* [EXERCISE DIRECTIONS]:
Write out the entries from the line with "Task: Click the" through the end of the entries, putting "purple" in place of "orange" and changing nothing else. Omit the pictures.

* [DATA PROVIDED]:

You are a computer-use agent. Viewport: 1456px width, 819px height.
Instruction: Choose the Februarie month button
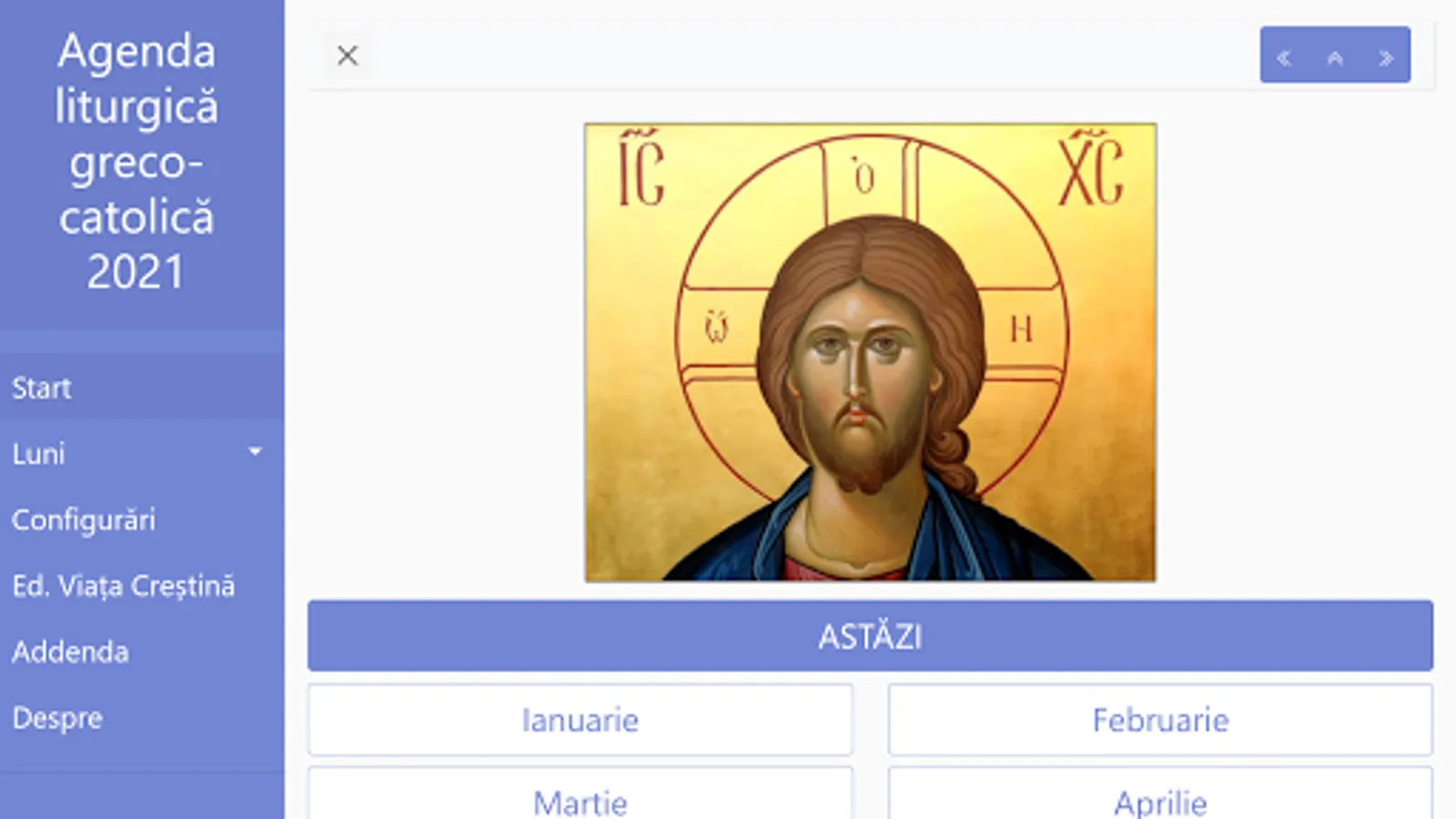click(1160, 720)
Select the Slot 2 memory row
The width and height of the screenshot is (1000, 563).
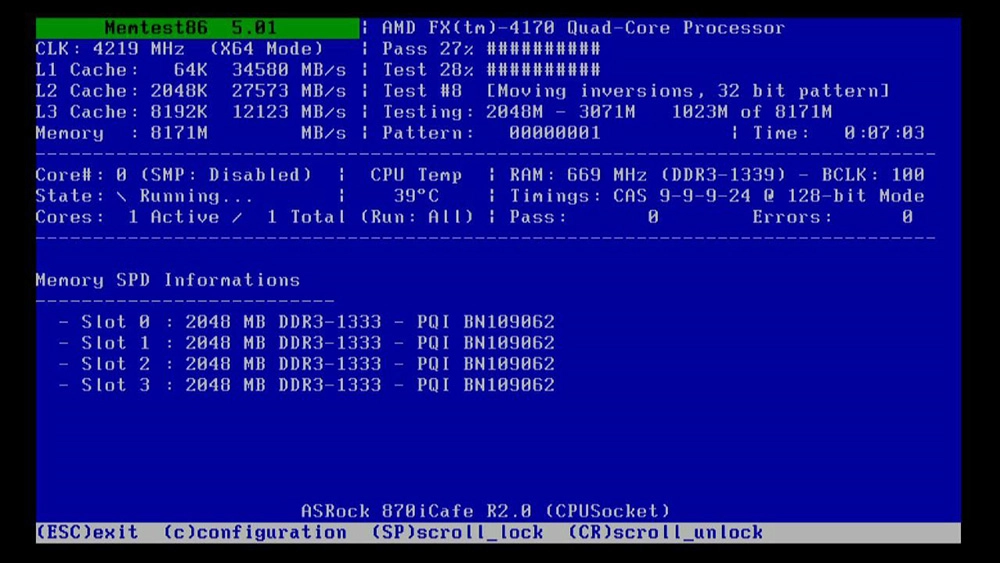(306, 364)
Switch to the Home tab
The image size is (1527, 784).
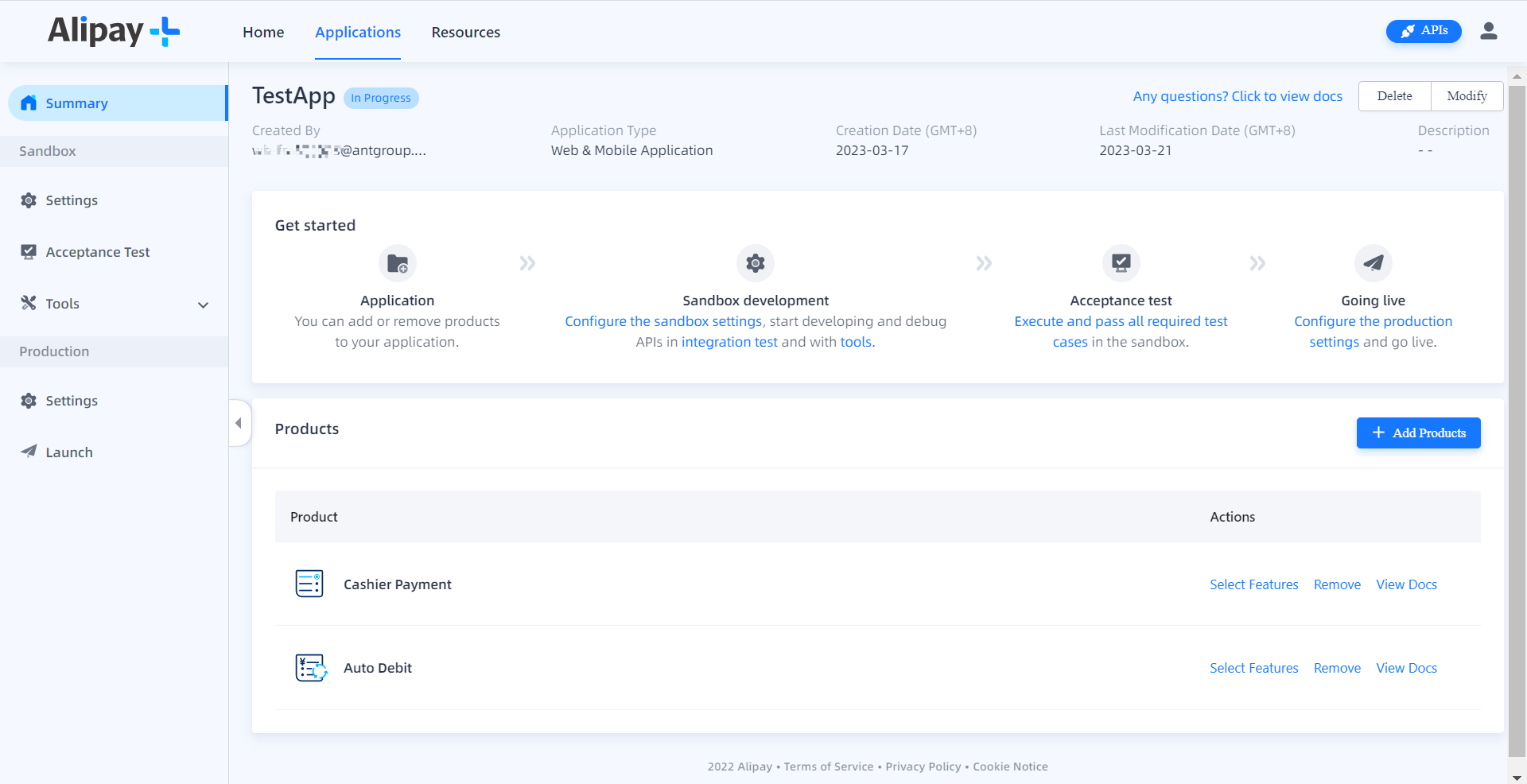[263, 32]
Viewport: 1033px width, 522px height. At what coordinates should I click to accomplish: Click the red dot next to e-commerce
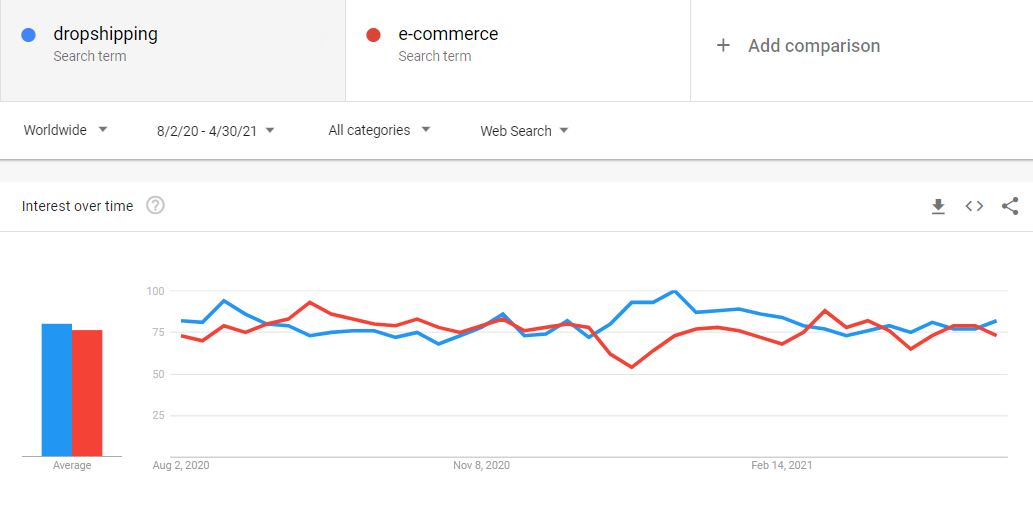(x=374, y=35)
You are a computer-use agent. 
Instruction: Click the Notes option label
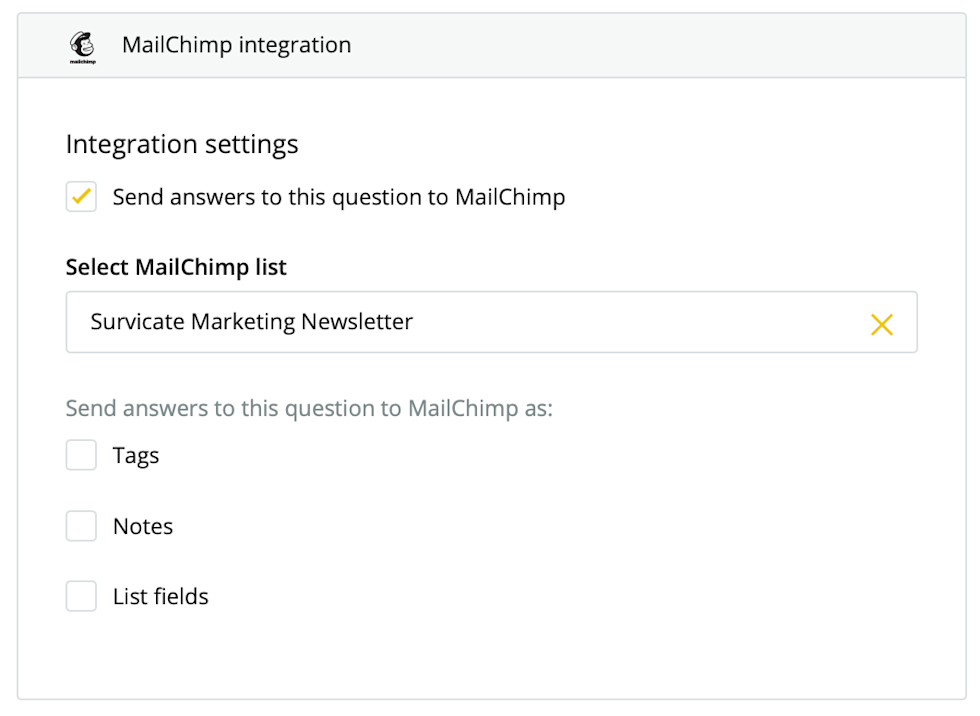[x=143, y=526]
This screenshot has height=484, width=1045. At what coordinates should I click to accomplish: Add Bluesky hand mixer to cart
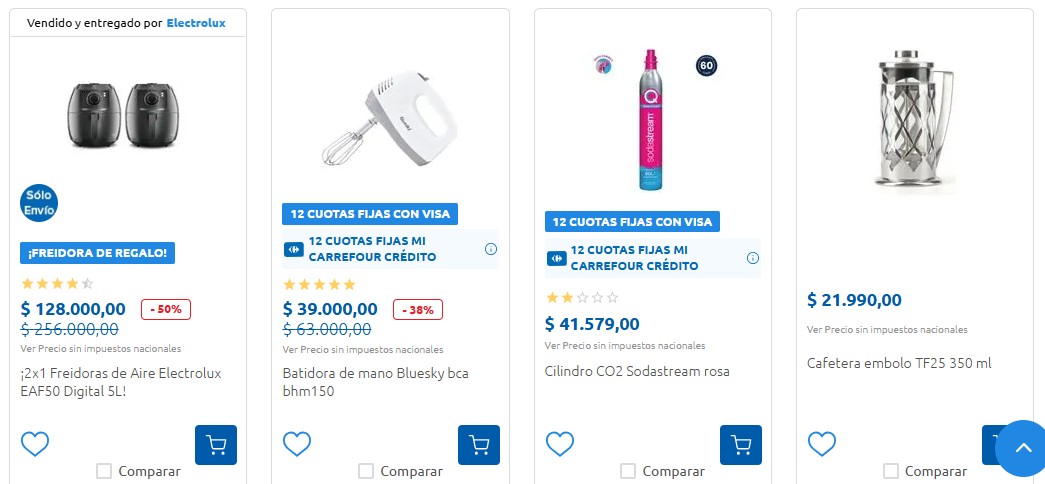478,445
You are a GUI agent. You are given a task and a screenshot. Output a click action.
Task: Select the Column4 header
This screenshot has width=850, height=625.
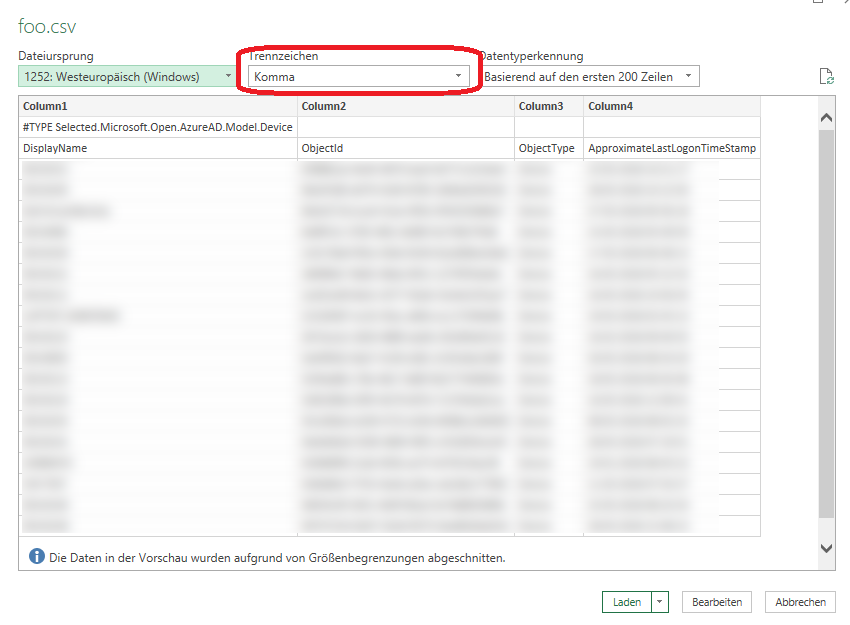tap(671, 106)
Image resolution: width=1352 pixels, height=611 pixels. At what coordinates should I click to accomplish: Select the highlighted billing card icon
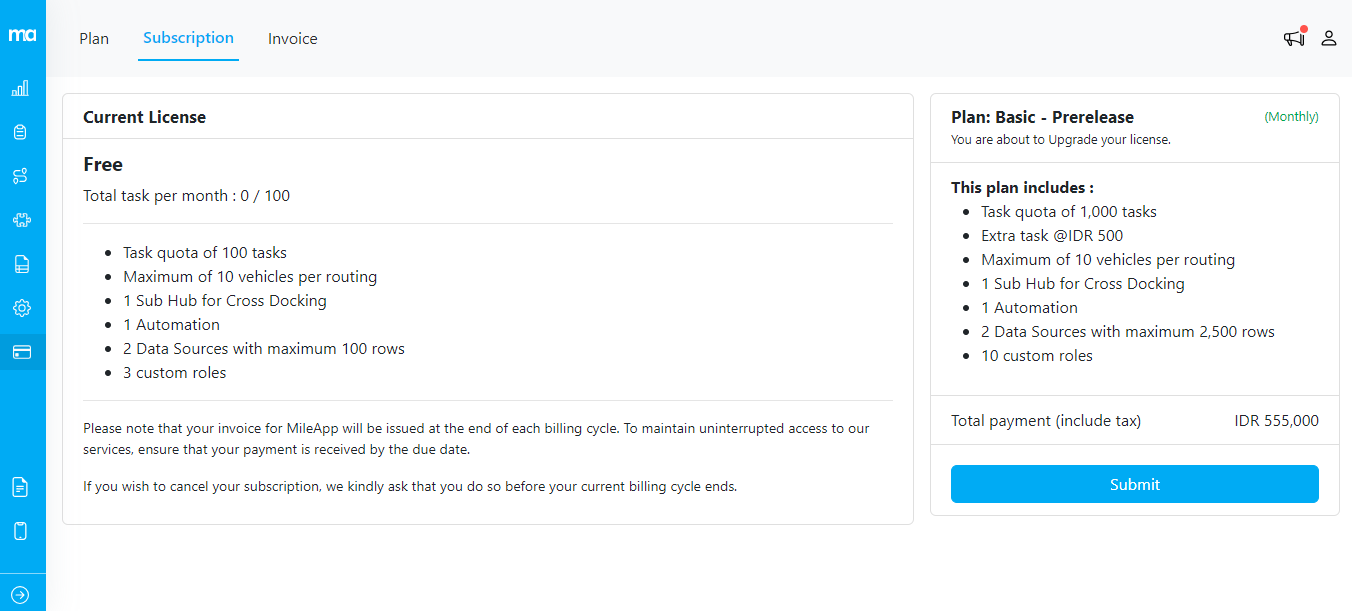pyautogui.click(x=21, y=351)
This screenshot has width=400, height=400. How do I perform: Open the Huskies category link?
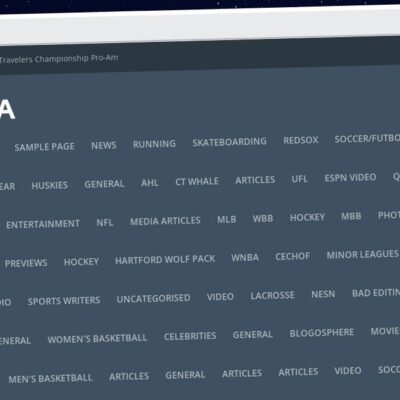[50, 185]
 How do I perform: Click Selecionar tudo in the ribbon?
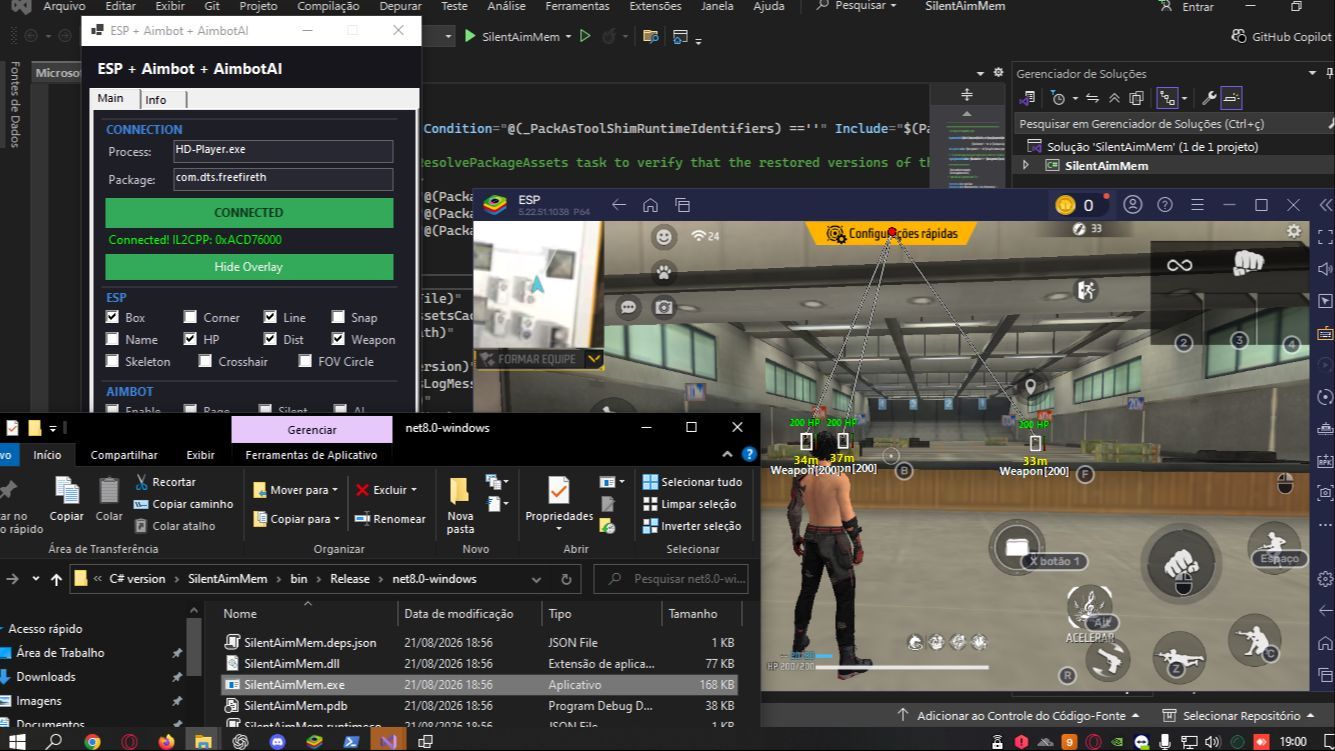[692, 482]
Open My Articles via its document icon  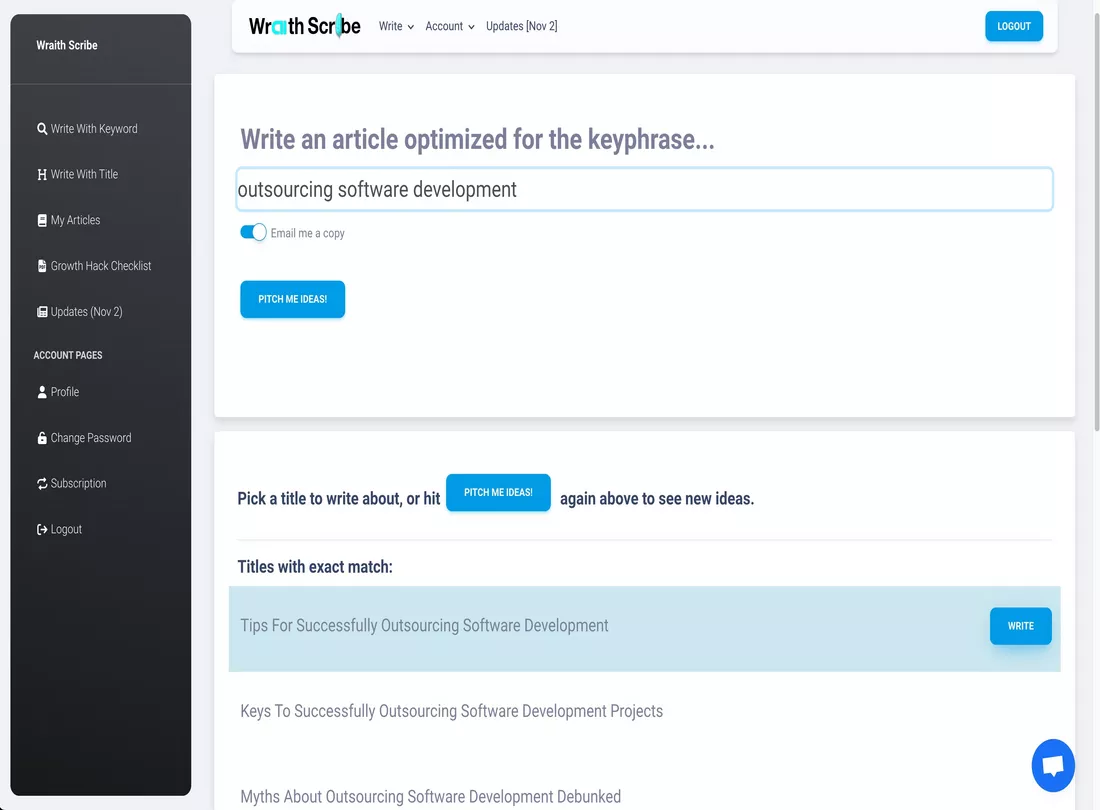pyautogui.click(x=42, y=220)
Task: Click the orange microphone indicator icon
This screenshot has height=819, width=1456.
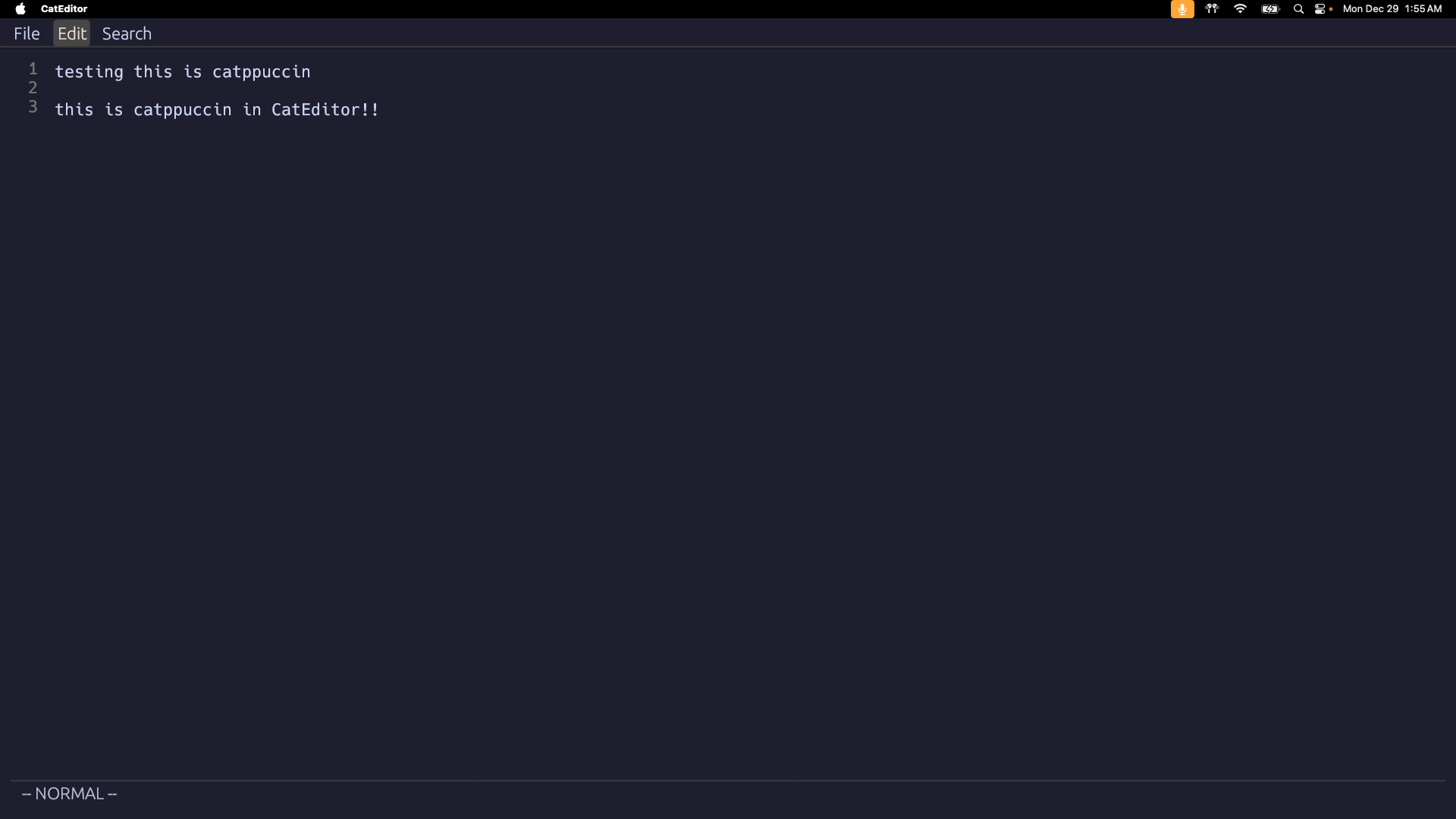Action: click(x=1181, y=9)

* [EXERCISE OUTPUT]:
Task: Click the purple microphone indicator icon
This screenshot has height=819, width=1456.
Action: click(x=1181, y=9)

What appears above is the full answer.